Please give the items below as a Markdown table with the columns "No." and "Item line," with one numbered row for each line and blank lines left out.

GIVEN DATA =>
----
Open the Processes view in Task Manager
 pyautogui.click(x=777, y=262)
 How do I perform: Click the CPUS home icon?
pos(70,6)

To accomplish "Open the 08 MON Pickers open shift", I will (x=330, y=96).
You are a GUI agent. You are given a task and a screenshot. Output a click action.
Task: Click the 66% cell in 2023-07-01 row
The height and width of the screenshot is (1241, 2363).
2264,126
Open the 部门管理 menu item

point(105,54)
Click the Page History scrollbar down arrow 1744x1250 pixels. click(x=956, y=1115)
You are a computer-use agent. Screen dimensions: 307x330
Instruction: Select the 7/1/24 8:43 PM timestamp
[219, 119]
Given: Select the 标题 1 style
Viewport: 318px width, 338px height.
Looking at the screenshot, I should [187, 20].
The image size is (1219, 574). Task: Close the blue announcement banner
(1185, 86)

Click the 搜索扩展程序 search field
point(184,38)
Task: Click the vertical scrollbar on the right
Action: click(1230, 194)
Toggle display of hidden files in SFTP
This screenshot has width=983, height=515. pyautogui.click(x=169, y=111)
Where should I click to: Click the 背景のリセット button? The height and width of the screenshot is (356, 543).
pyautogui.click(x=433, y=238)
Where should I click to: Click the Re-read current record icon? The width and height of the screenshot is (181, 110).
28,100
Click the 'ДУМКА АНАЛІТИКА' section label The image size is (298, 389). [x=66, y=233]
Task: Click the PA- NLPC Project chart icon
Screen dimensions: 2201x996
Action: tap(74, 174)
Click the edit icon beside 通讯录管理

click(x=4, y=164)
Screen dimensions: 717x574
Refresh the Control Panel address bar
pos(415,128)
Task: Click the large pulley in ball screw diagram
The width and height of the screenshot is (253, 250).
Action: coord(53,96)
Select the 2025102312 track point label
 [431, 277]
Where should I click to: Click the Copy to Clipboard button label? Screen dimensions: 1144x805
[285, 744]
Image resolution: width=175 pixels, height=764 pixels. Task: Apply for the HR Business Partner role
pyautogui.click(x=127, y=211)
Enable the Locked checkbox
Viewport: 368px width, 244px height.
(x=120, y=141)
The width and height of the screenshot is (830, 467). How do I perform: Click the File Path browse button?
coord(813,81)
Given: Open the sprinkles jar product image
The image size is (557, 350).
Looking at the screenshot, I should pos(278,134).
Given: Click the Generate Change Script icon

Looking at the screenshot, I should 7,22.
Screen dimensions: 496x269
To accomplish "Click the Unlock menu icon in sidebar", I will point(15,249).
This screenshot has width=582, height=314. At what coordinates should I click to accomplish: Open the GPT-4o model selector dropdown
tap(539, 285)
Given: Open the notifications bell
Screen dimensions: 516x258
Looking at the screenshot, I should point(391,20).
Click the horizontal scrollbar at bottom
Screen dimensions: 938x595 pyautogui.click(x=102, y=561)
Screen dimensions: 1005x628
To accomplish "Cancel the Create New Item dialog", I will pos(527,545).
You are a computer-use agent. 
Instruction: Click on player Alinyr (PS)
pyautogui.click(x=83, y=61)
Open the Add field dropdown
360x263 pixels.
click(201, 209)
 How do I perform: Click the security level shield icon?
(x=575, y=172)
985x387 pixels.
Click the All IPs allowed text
----
RESPONSE BELOW =>
| No. | Item line |
|---|---|
| 1 | Open the Processes view in Task Manager |
| 2 |  pyautogui.click(x=777, y=262) |
| 3 |  How do I perform: Click the CPUS home icon? |
| 4 | pos(70,6) |
| 5 | To accomplish "Open the 08 MON Pickers open shift", I will (x=330, y=96). |
| 6 | You are a GUI agent. You are given a task and a screenshot. Output a click action. |
| 7 | Task: Click the 66% cell in 2023-07-01 row |
| 8 | The height and width of the screenshot is (1241, 2363). |
| 9 | 2264,126 |
| 10 | Open the 部门管理 menu item |
| 11 | point(105,54) |
| 12 | Click the Page History scrollbar down arrow 1744x1250 pixels. click(x=956, y=1115) |
| 13 | You are a computer-use agent. Screen dimensions: 307x330 |
| 14 | Instruction: Select the 7/1/24 8:43 PM timestamp |
| 15 | [219, 119] |
| 16 | Given: Select the 标题 1 style |
| 17 | Viewport: 318px width, 338px height. |
| 18 | Looking at the screenshot, I should [187, 20]. |
| 19 | The image size is (1219, 574). Task: Close the blue announcement banner |
| 20 | (1185, 86) |
| 21 | Click the 搜索扩展程序 search field |
| 22 | point(184,38) |
| 23 | Task: Click the vertical scrollbar on the right |
| 24 | Action: click(1230, 194) |
| 25 | Toggle display of hidden files in SFTP |
| 26 | This screenshot has width=983, height=515. pyautogui.click(x=169, y=111) |
| 27 | Where should I click to: Click the 背景のリセット button? The height and width of the screenshot is (356, 543). |
| 28 | pyautogui.click(x=433, y=238) |
| 29 | Where should I click to: Click the Re-read current record icon? The width and height of the screenshot is (181, 110). |
| 30 | 28,100 |
| 31 | Click the 'ДУМКА АНАЛІТИКА' section label The image size is (298, 389). [x=66, y=233] |
| 32 | Task: Click the PA- NLPC Project chart icon |
| 33 | Screen dimensions: 2201x996 |
| 34 | Action: tap(74, 174) |
| 35 | Click the edit icon beside 通讯录管理 |
| 36 | click(x=4, y=164) |
| 37 | Screen dimensions: 717x574 |
| 38 | Refresh the Control Panel address bar |
| 39 | pos(415,128) |
| 40 | Task: Click the large pulley in ball screw diagram |
| 41 | The width and height of the screenshot is (253, 250). |
| 42 | Action: coord(53,96) |
| 43 | Select the 2025102312 track point label |
| 44 |  [431, 277] |
| 45 | Where should I click to: Click the Copy to Clipboard button label? Screen dimensions: 1144x805 |
| 46 | [285, 744] |
| 47 | Image resolution: width=175 pixels, height=764 pixels. Task: Apply for the HR Business Partner role |
| 48 | pyautogui.click(x=127, y=211) |
| 49 | Enable the Locked checkbox |
| 50 | Viewport: 368px width, 244px height. |
| 51 | (x=120, y=141) |
| 52 | The width and height of the screenshot is (830, 467). How do I perform: Click the File Path browse button? |
| 53 | coord(813,81) |
| 54 | Given: Open the sprinkles jar product image |
| 55 | The image size is (557, 350). |
| 56 | Looking at the screenshot, I should pos(278,134). |
| 57 | Given: Click the Generate Change Script icon |
| 58 | Looking at the screenshot, I should 7,22. |
| 59 | Screen dimensions: 496x269 |
| 60 | To accomplish "Click the Unlock menu icon in sidebar", I will point(15,249). |
| 61 | This screenshot has width=582, height=314. At what coordinates should I click to accomplish: Open the GPT-4o model selector dropdown |
| 62 | tap(539, 285) |
| 63 | Given: Open the notifications bell |
| 64 | Screen dimensions: 516x258 |
| 65 | Looking at the screenshot, I should point(391,20). |
| 66 | Click the horizontal scrollbar at bottom |
| 67 | Screen dimensions: 938x595 pyautogui.click(x=102, y=561) |
| 68 | Screen dimensions: 1005x628 |
| 69 | To accomplish "Cancel the Create New Item dialog", I will pos(527,545). |
| 70 | You are a computer-use agent.  |
| 71 | Instruction: Click on player Alinyr (PS) |
| 72 | pyautogui.click(x=83, y=61) |
| 73 | Open the Add field dropdown |
| 74 | 360x263 pixels. |
| 75 | click(201, 209) |
| 76 |  How do I perform: Click the security level shield icon? |
| 77 | (x=575, y=172) |
| 78 | 985x387 pixels. |
| 79 | Click the All IPs allowed text |